1. Better understand the symmetry argument. The difficulty is that we do not know explicitly which symmetry convinces us that the the section of the "cone" (the oblique one projected from $S$ to circle $C$) lying on the equatorial plane is also a circle. @fffred told you already one symmetry: the reflection about the plane $A$ through the angle bisector. But, certainly you don't get one circle from the other only by applying this reflection. The solution is that you need one homothety from $S$ to complete the transformation: First, start with your circle $C$ and reflect it about $A$ to get $C_1$. Notice $C_1$ has the same diameter as $C$. Second, make an homothety through $S$ from $C_1$ to $C_2$ which is a circle whose plane intersects the segment $M'N'$ at the same point as the angle bisector. Also, the diameter of circle $C_2$ is the length of line segment $M'N'$. Notice that this circle $C_2$ is precisely $C'$. PD: You get the same result if you apply the homothety first and then the reflection.

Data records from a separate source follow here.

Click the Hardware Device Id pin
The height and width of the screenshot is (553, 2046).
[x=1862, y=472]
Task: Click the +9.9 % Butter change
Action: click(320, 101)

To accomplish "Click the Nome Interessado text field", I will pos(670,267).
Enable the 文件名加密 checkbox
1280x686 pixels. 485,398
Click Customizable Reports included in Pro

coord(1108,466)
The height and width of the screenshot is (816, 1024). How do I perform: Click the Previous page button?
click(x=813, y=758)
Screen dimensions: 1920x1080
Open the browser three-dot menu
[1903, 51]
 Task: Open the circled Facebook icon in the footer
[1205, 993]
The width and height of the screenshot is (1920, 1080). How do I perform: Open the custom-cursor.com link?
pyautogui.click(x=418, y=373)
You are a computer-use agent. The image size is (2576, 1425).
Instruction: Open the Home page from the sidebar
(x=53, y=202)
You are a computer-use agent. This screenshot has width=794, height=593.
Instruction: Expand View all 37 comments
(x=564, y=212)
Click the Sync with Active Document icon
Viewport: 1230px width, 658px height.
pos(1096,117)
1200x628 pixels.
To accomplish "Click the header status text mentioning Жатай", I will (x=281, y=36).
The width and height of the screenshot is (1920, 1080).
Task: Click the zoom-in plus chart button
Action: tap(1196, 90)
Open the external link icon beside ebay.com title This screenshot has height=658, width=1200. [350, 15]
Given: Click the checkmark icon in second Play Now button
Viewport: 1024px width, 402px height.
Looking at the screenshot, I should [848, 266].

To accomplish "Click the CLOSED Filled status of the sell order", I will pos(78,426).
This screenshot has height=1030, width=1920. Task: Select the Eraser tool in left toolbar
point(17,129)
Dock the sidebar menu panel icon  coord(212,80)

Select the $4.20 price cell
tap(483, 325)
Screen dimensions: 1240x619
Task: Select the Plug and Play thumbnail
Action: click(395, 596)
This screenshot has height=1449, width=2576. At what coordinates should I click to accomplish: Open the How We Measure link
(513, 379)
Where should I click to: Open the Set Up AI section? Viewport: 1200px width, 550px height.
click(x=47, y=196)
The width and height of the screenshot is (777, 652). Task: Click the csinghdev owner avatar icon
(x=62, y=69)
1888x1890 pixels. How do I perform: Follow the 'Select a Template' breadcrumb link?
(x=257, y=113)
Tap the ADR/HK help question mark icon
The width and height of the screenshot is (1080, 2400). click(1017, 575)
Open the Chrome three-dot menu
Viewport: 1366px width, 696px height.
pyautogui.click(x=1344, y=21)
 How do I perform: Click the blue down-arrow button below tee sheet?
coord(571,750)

2. Make an explicit metric argument that convinces you that the projection of $C$ is a circle. Imagine $X$ a point lying on circle $C$ and $X'$ a point lying on $C'$ and both points are above the plane of the screen. Let's call the projections onto the plane of the screen $Y$ and $Y'$ and set that $S$, $Y$, and $Y'$ are collinear. If under these assumptions we can prove that $S$, $X$, and $X'$ are collinear then we will be done. Define $h$ the distance from $X$ to the plane of the screen, and analogously define $h'$ with $X'$. The desired collinearity will be proved iff $\frac{h}{h'}=\frac{|SY|}{|SY'|}$ (think about the two similar right triangles $SXY$ and $SX'Y'$ that would be formed). To complete the proof you need the intersecting chord theorem twice to see $h^2=|MY|\cdot |NY|$ and $h'^2=|M'Y'|\cdot |N'Y'|$. Also, you need to apply the law of sines four times to see that $|SY|^2=\frac{|MY|\cdot |NY|\sin\alpha\sin\beta}{\sin\gamma\sin\delta}$ and $|SY'|^2=\frac{|M'Y'|\cdot |N'Y'|\sin\alpha\sin\beta}{\sin\gamma\sin\delta}$. I'll leave the details regarding which angles are those $\alpha$, $\beta$, $\gamma$, and $\delta$.